Partners in the beef, pork and dairy industries also want to see a bigger pot of funding for these efforts, she told Klobuchar’s staff members.
Kohls added that turkey producers believe that avian influenza will be an ongoing challenge.
Ryan Mackenthun, director of the Minnesota Soybean Growers Association, and Richard Syverson, president of Minnesota Corn Growers, both emphasized the importance of the crop insurance program to their producers. “Our No. 1 farm bill priority,” said Syverson.

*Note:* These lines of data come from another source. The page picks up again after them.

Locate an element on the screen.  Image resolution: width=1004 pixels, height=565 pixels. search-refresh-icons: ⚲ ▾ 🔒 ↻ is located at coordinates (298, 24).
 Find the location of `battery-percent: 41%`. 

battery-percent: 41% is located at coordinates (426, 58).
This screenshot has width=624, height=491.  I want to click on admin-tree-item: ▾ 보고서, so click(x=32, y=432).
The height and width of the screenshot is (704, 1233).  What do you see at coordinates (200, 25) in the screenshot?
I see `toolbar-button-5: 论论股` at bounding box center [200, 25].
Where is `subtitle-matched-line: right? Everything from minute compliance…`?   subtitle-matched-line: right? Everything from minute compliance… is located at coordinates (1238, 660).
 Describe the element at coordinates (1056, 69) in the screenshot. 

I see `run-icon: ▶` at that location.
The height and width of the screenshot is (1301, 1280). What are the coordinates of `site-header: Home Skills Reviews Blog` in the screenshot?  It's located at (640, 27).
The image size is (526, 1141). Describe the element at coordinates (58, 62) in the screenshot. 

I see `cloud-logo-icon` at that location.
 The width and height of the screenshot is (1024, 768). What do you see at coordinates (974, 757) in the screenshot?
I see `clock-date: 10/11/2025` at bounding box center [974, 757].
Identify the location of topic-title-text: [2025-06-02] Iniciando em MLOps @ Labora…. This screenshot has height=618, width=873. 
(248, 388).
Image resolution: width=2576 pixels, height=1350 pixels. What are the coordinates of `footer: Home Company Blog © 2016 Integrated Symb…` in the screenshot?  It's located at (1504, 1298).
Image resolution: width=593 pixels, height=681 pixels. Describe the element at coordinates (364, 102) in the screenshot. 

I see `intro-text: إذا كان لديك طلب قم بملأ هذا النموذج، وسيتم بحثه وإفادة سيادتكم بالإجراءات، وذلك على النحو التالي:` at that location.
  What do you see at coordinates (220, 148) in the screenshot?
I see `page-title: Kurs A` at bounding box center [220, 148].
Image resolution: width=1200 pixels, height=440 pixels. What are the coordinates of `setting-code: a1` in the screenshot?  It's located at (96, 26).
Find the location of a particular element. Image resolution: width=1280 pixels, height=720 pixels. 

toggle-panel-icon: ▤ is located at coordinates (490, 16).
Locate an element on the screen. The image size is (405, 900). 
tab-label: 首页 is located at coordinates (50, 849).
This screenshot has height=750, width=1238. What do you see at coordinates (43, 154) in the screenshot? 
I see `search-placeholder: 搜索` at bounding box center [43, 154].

Syverson and Mackenthun said their members do not want to see conservation practices tied to crop insurance. They said their members support a larger conservation initiative, but they want it to be voluntary and incentive-based.
“Science-based with incentives, not penalties, not a mandate,” said Nikki Deyle, of AgriGrowth Council, of the message her organization hears from a wide spectrum of agricultural producers.
Syverson also urged continued support for biofuels. He pointed out that more than one-third of Minnesota’s corn crop goes to ethanol. A large share of the ethanol is sold out of state, bringing new dollars in. The distillers dried grains that result from ethanol production go largely to feed livestock in the state. The revenue from livestock feed represents “real, circulating dollars that hits more than one place in the community,” he said.
The 2018 farm bill was originally estimated as a $428 billion investment over its five-year course. Of the funding, roughly two-thirds is committed to nutrition programs while the remainder is largely targeted for the crop, conservation and commodity programs.
Bernice Wimmer, director of the Douglas County Outreach Food Shelf, said she wants to see funding for nutrition programs continue and improve. A one-size-fits-all model of funding for transporting food from food banks to food shelves puts rural food shelves like hers at a disadvantage. She urged using a model like that used for schools, in which areas with low population density — and as a result, generally higher shipping costs — are reimbursed at a rate that takes this into account.
Wimmer also pointed out the importance of the nutrition programs in rural areas. In Douglas County, she said 11% of seniors live in poverty. Many of them are in rural homes and do not have access to nutrition programs offered in urban areas.
She also told the staff members that funding for nutrition programs is being reduced significantly, by $500,000 per month for Douglas County, now that COVID-19 aid funds for the programs have been ended.
The rural labor shortage is the issue that brought Kandiyohi County producer Tim Kanten to the session. Kanten said he needs H-2A temporary farm workers, but dealing with the paperwork and slow turnaround times required by the program for non-resident workers is “a nightmare.”
A shortage of child care and housing were also cited by participants as issues directly affecting agriculture in rural areas. The child care shortage is keeping many potential workers in their homes, exacerbating the labor shortage.
Steve Gardner, Kandiyohi County Commissioner from Willmar, told the staff members that there is an estimated shortage of 950 to 1,000 child care slots in the county.
He emphasized the importance of the agricultural industry to Willmar, and as a result, the importance of the farm bill to rural communities.
In a video for the outreach session, Klobuchar described her support for many of the farm bill components discussed at the Willmar session, along with continued funding for the expansion of broadband infrastructure in rural areas.
Staff members Chuck Ackman and Thomas Liepold told attendees that the U.S. Senate is moving rapidly, with expectations of having the farm bill completed by year’s end.